To answer the prompt then, in spite of my rejection of doctrinaire liberalism I do think freedom is the most important political value. However, my concept of freedom blends some individualistic and liberal values into what I claim is nonetheless a fundamentally classical republican understanding of political freedom, where freedom is an attribute of the whole society. Without individuals who have a good deal of freedom, including positive freedoms of voting and getting an education, a society will not be free. An Aristotelian republic must maintain itself by upholding things like freedom of thought and freedom of political speech; otherwise it becomes a non-republic.

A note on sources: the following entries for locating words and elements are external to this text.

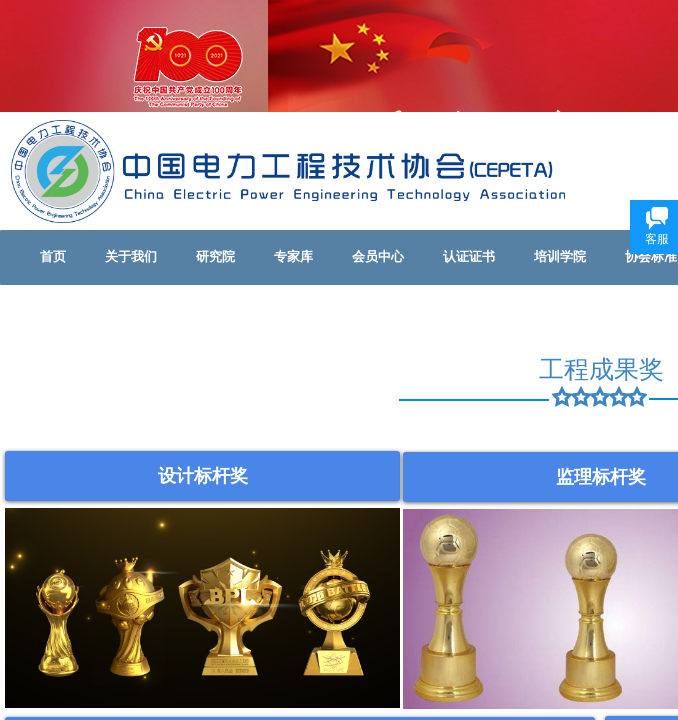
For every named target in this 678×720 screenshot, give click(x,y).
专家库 (293, 256)
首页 (53, 256)
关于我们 (131, 256)
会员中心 (378, 256)
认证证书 (469, 256)
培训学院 (560, 256)
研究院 (215, 256)
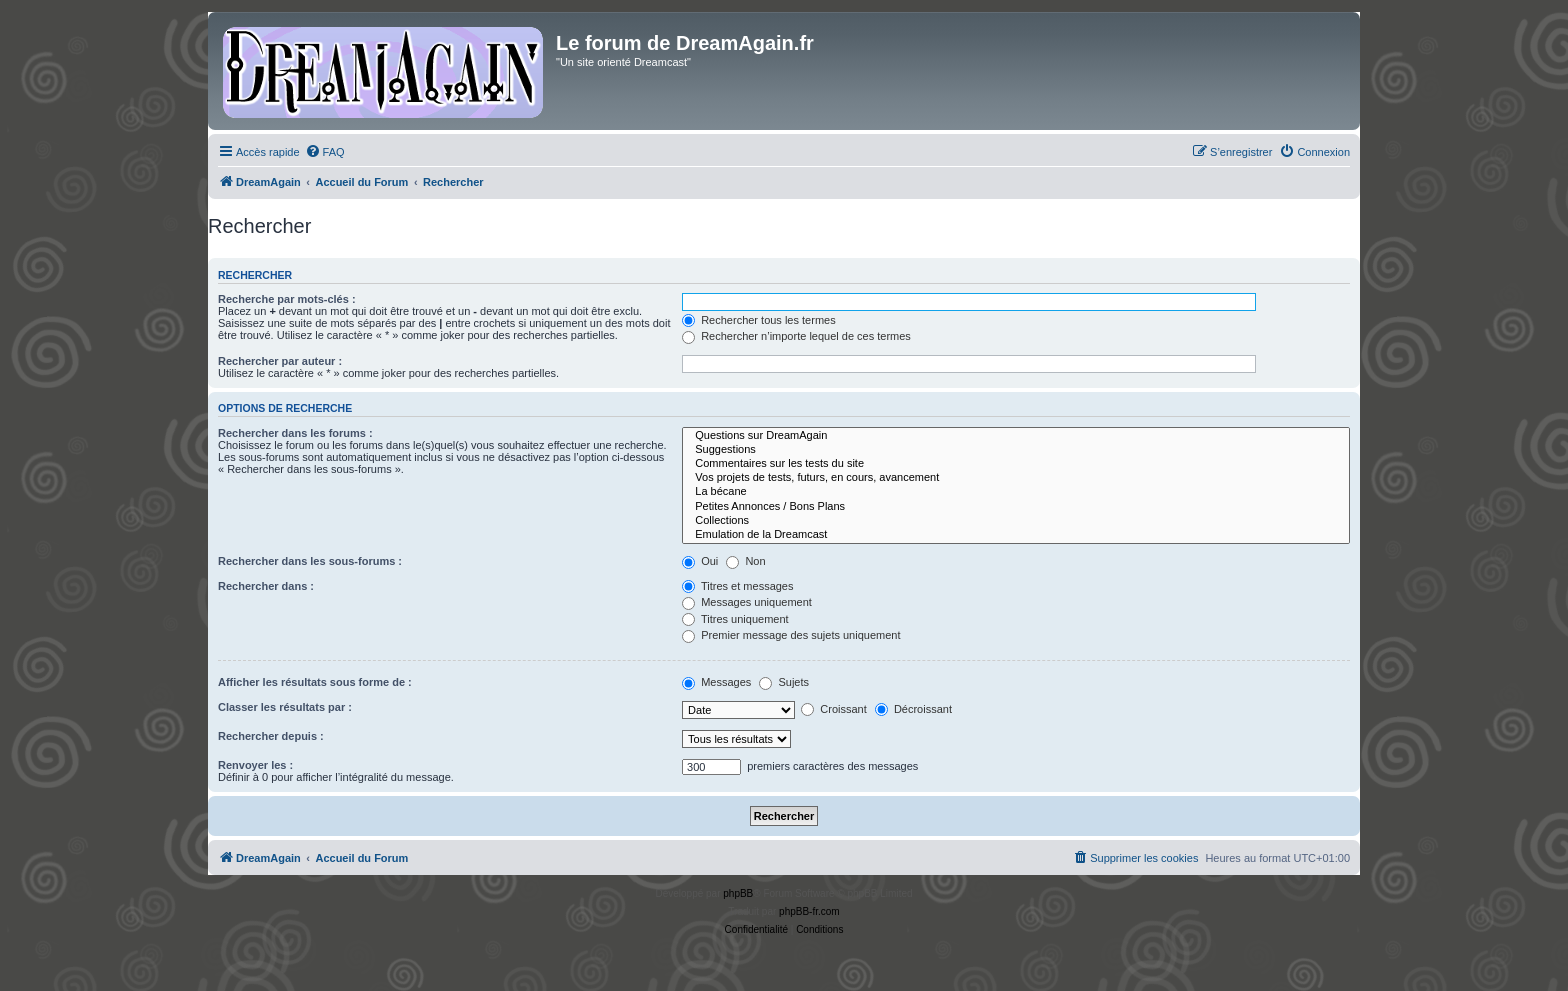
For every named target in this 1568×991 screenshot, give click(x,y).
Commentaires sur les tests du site (1016, 464)
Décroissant (913, 709)
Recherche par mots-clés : (287, 299)
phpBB (738, 893)
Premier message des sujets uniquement (791, 635)
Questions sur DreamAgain (1016, 436)
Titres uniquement (735, 619)
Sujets (784, 682)
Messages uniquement (747, 602)
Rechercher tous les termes (759, 320)
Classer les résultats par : (285, 707)
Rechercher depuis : (271, 736)
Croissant (834, 709)
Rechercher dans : (266, 586)
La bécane (1016, 492)
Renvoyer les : (255, 765)
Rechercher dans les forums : (295, 433)
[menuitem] (325, 152)
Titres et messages (737, 586)
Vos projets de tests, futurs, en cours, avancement (1016, 478)
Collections (1016, 521)
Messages (716, 682)
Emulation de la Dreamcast (1016, 535)
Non (745, 561)
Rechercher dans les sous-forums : (310, 561)
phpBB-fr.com (809, 911)
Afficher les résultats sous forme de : (315, 682)
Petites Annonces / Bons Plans (1016, 507)
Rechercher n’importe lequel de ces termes (796, 336)
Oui (700, 561)
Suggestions (1016, 450)
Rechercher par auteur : (280, 361)
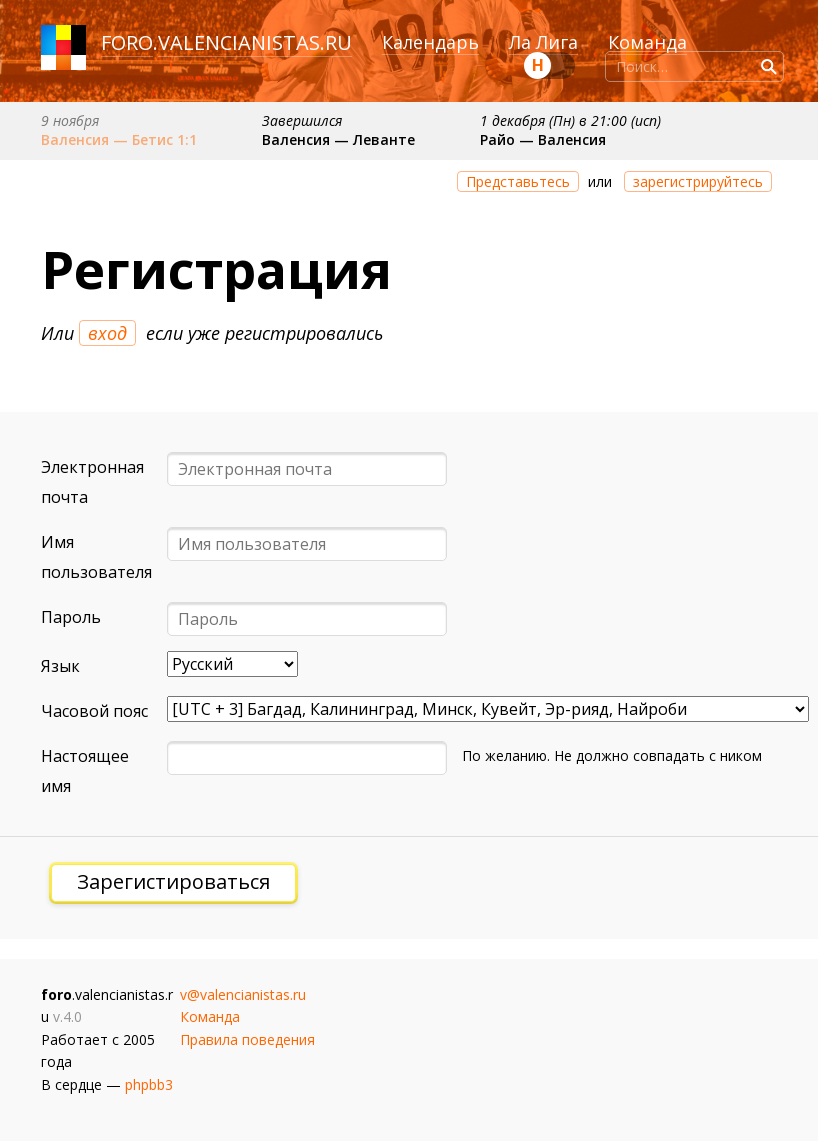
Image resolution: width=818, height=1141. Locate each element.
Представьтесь (518, 181)
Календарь (430, 42)
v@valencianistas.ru (243, 994)
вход (107, 333)
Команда (647, 42)
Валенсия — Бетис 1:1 (119, 139)
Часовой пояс (94, 711)
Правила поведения (247, 1039)
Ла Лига (543, 42)
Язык (60, 666)
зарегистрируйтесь (698, 181)
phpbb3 (149, 1084)
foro (127, 42)
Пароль (71, 617)
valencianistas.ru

But we must uphold these things without the guardrails of a strict version of the harm principle, because a free society is not only one that protects individuals from direct harm but also one that enables some democratic control over economic activity in the name of collective values. And finally, a free society is one that upholds the value of equality of status in the public sphere, by guaranteeing things like access to education, free and fair elections, equality of political status, and equality in the public sphere. Republican freedom is not attained by adhering to timeless basic principles. It is something that must be continually sought and constantly accomplished anew.